Data items
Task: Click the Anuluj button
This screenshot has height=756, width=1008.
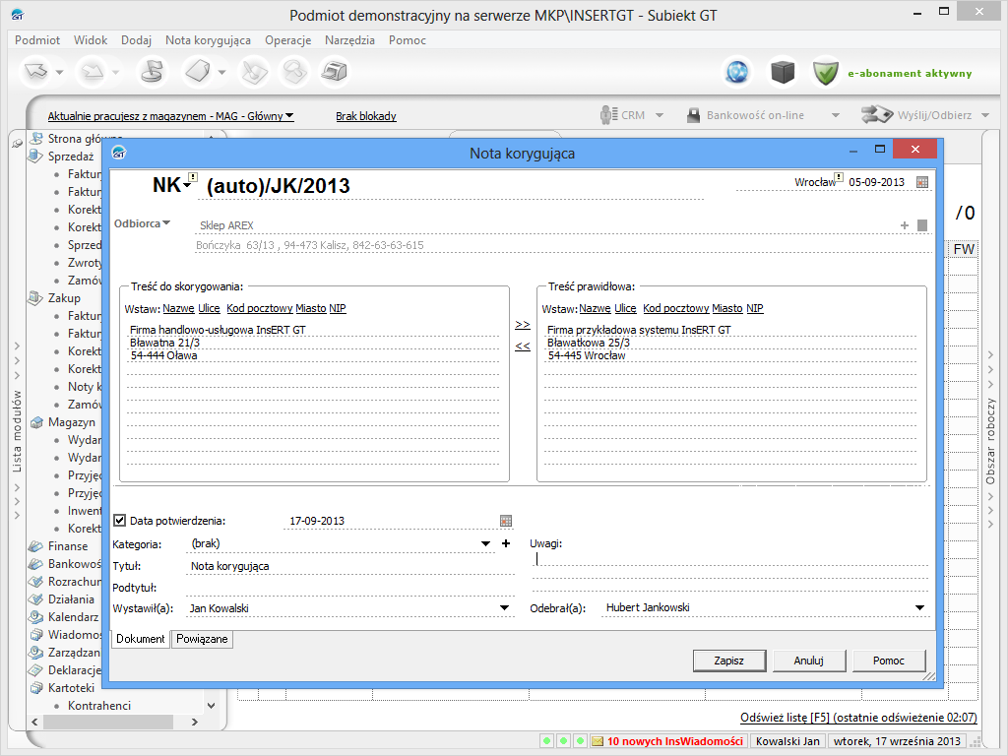Action: pos(808,661)

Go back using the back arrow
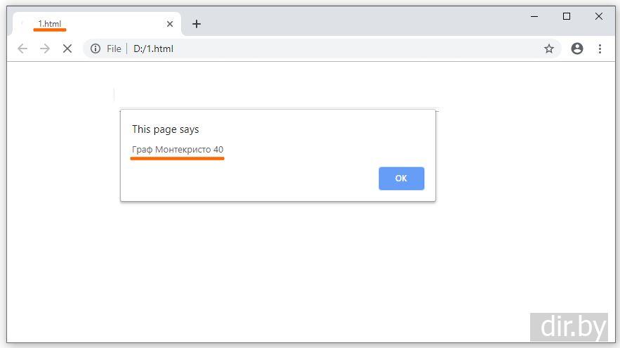coord(22,49)
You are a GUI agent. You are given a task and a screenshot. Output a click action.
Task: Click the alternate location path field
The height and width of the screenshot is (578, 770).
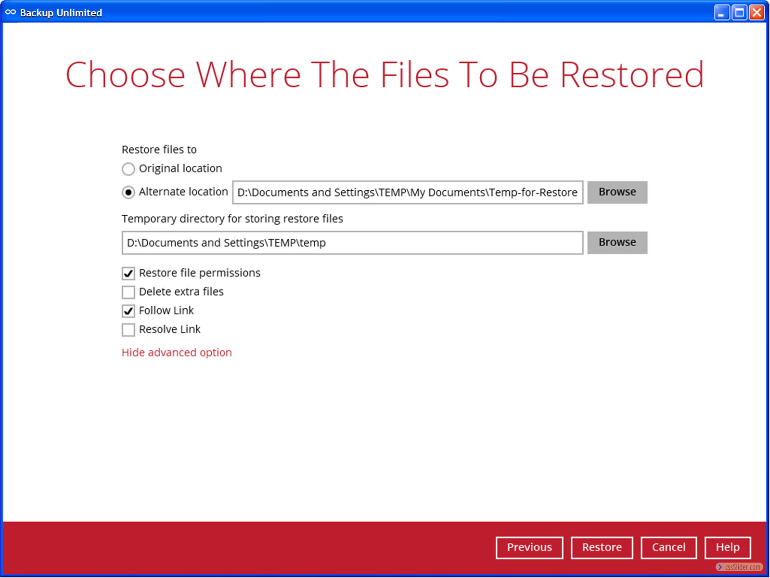[407, 193]
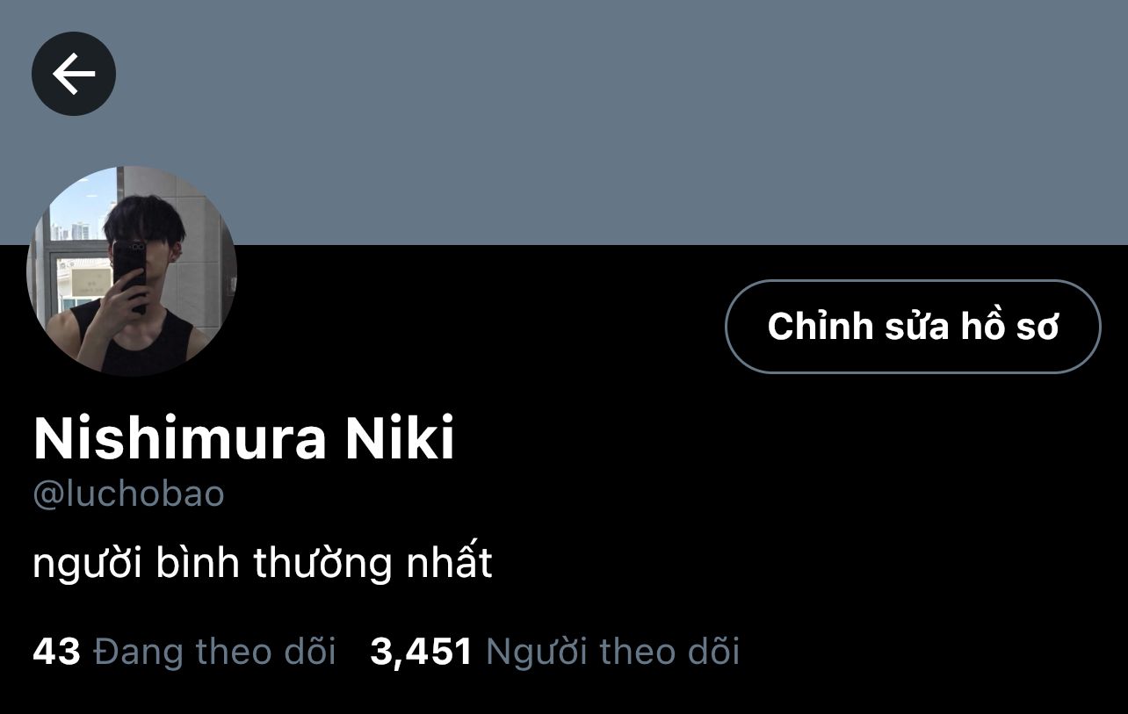The image size is (1128, 714).
Task: Open the Người theo dõi followers list
Action: click(x=612, y=652)
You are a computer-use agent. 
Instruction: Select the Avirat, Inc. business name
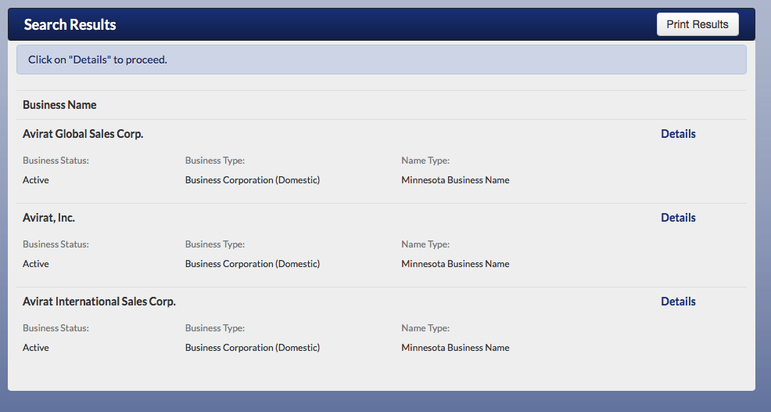point(48,218)
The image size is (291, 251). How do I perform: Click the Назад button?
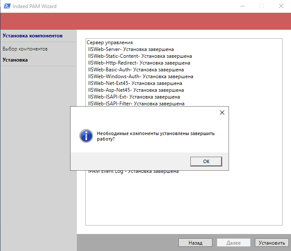[x=195, y=243]
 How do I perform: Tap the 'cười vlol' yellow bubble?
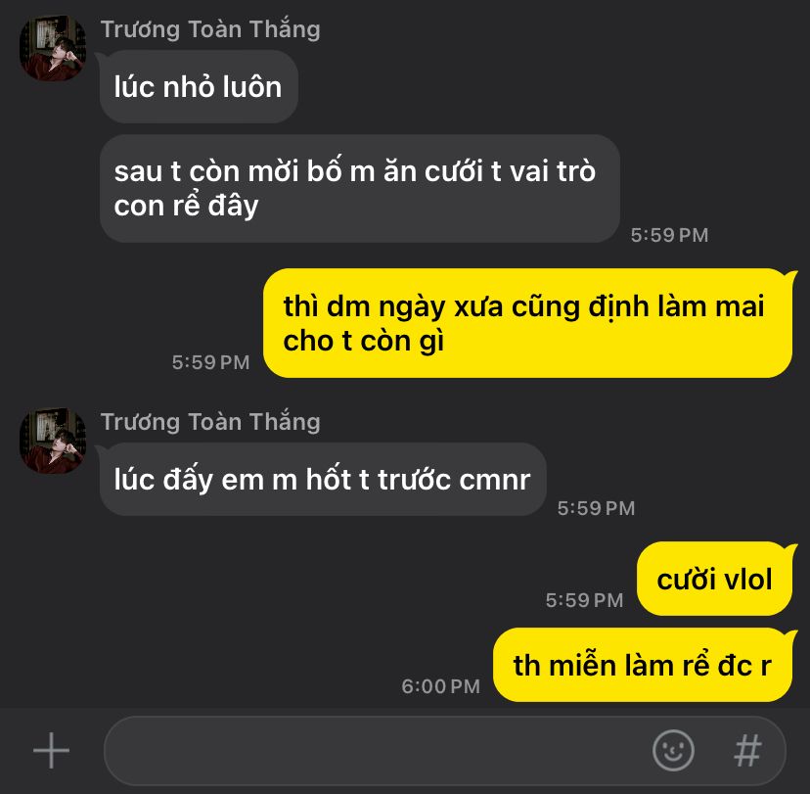[714, 579]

_Your goal_
Starting with the line containing "Go back using the back arrow" and going on through the end of the material, write those lines again with "field" changed to "input box" and everything else the same. Leave the pictures out.

_The result_
Go back using the back arrow
coord(22,49)
You are a GUI agent. You are given a task and a screenshot. Output a click action.
Task: Click the alternate location path input box
The height and width of the screenshot is (578, 770).
[407, 193]
The image size is (1128, 714).
Task: Open the Người theo dõi followers list
Action: click(x=612, y=652)
You are a computer-use agent. 
Instruction: Select the Avirat, Inc. business name
point(48,218)
The image size is (291, 251). How do I perform: Click the Назад button?
[x=195, y=243]
 How do I perform: Tap the 'cười vlol' yellow bubble?
[714, 579]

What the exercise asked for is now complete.